I am a veteran acting in over 20 plays. But for the first time ever this year, I was asked to fill in a role
for Tchaikovsky’s The Nutcracker, put on by Tyler Junior College's Academy of Dance. Ballet, while performed on a stage like a play is, is nevertheless a horse of another color. Completely.
“How so?” You may ask.
Well, let me count some of the ways:
1) Tchaikovsky’s music is sheer genius. I don’t see how one man could possibly come up with so many memorable tunes. It is astounding and stunning. While musicologists, I suppose, would say that Mozart, Bach, and Beethoven are his superiors, nevertheless, there is a magical element in Tchaikovsky's compositions that blow me away. Mozart’s tunes are also so memorable. The only thing I can conclude is that all of these men were somehow such sensitive spirits that they were able to channel music that was coming to them from a higher realm. I just cannot buy that their genius in music was solely the product of some human initiative or intuition.
2) Our cast for the Nutcracker had over 150 people in it.
I’ve never been in a play with that many. Kids were everywhere. Stage moms were running to and fro trying to corral their little darlings, yet they and the two principals that we hired all did a really fantastic job.

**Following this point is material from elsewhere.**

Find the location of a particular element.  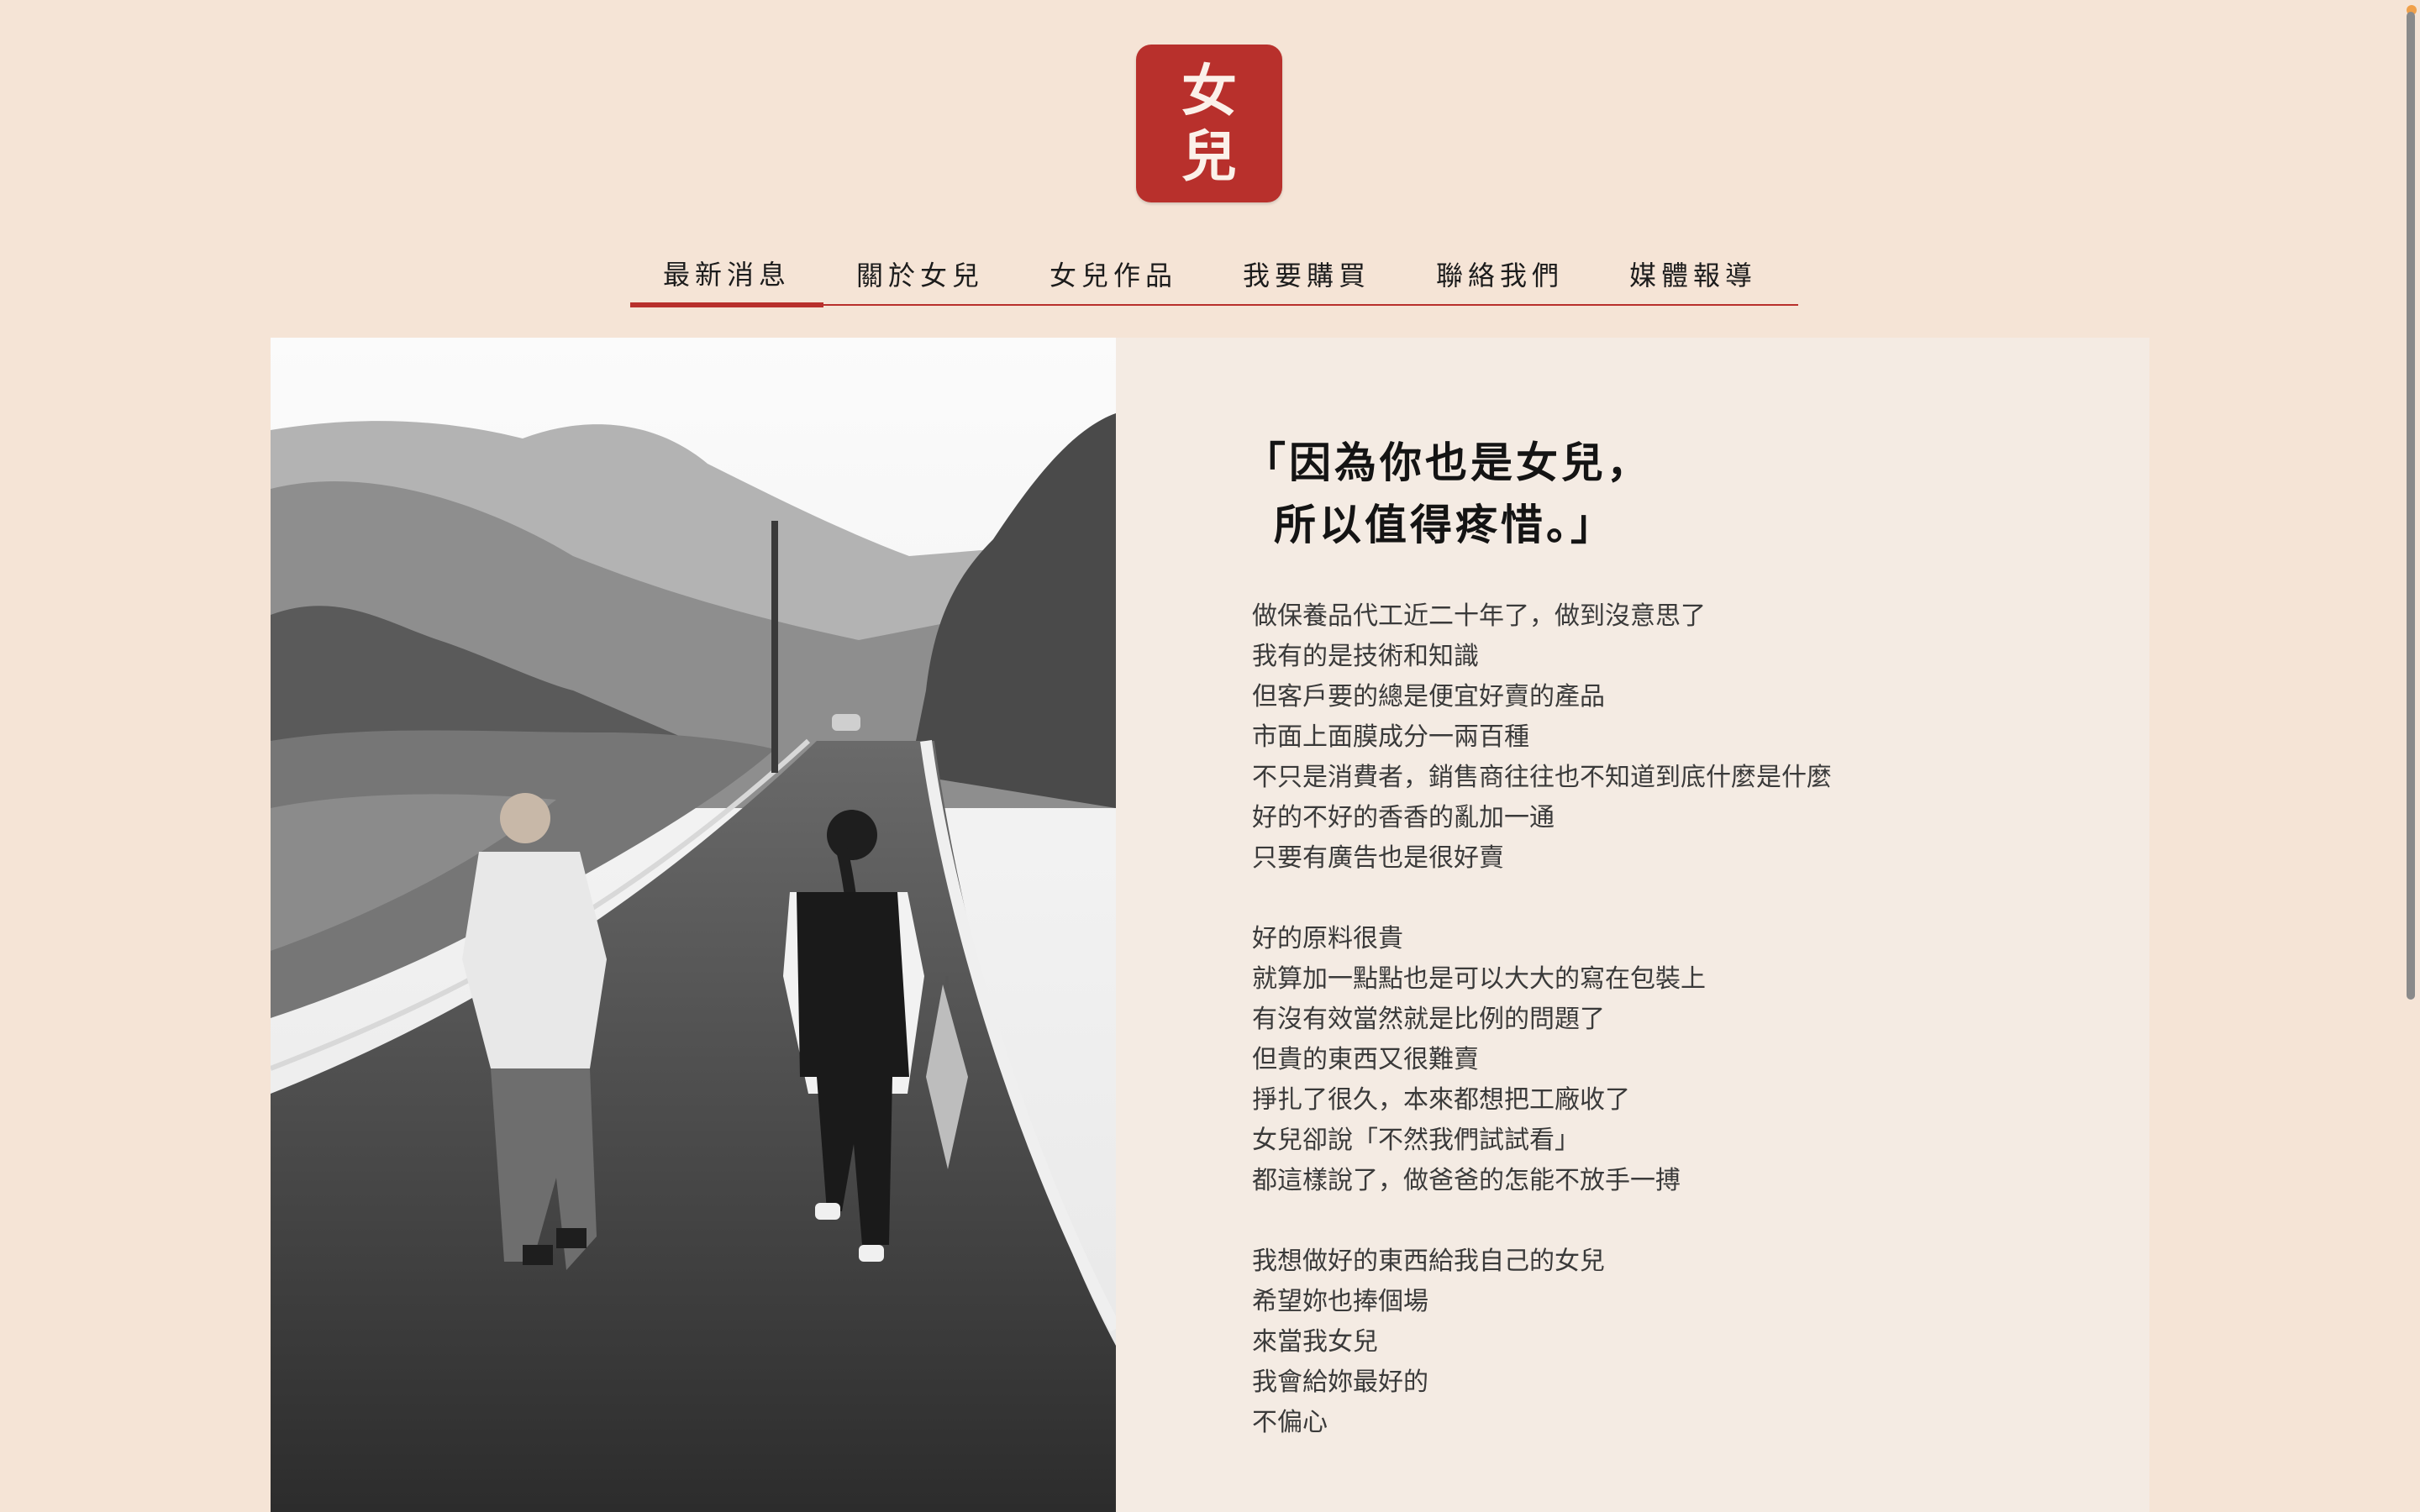

nav-item-media: 媒體報導 is located at coordinates (1694, 274).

The coordination, the choreography blows me away. Choreography is my absolute weakest suit with doing anything on stage, and all these dancers poured their hearts out. I would smile as I watched them give their all, knowing that what they were doing, I could never do. I marveled at their art and their singular focus to give the very best. As soon as they came off stage into the wings, some looked like they wanted to collapse, but going out again under the lights, you would never know it. They were once again in character making a valuable part of the story come to life.
3) I never knew how noisy pointe shoes were till I was up close and personal with them on stage. Whoa!

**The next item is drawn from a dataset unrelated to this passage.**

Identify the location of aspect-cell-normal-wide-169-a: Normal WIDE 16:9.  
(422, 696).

4) While the principals were dancing on stage, people in the wings were shouting paeans of affirmation and applauding their every move. I was astonished to put it mildly. In the theater of which I am accustomed, you would never do that kind of a thing. But in this instance it seemed more like fans rooting for their favorite players out of the boards!
5) When I was conscripted to take the part I did, I was looking for a director who was serious, hard charging, impatient, demanding, somewhat sarcastic, trying to push and motivate her dancers to do better than they had ever done, with zero toleration for any miscues or mistakes. In fact, when I first met Carolyn Hanna , I thought, she can’t possibly be the director. She’s too nice, too pretty, too laid back, too comforting, too empathetic, etc.
Then I read about her.
She studied at Julliard? No way! Those people are too full of themselves, allowing the basic snobbery with which people who inhabit NYC look upon the rest of the world. Not Carolyn Hanna. But it was Carolyn Hanna. I came to understand that she was the bowsprit figurehead who would calm the turbulent waters of anxiety with her experienced insights, her subtle coaching that “You can do this.” Her calm, collected self-defining behavior imparted health and a greater resolve to do even better next time, to the entire cast.
6) Ballet is a wonderful artistic medium
that can stir all sorts of passion not only in the dancer, but also in the individual and collective audience member(s). If you’ve never been to one, put it on your bucket list. I still marvel at how the thighs of the ballerinos
look like football players, yet they are as graceful and energetic as any human being I’ve ever seen.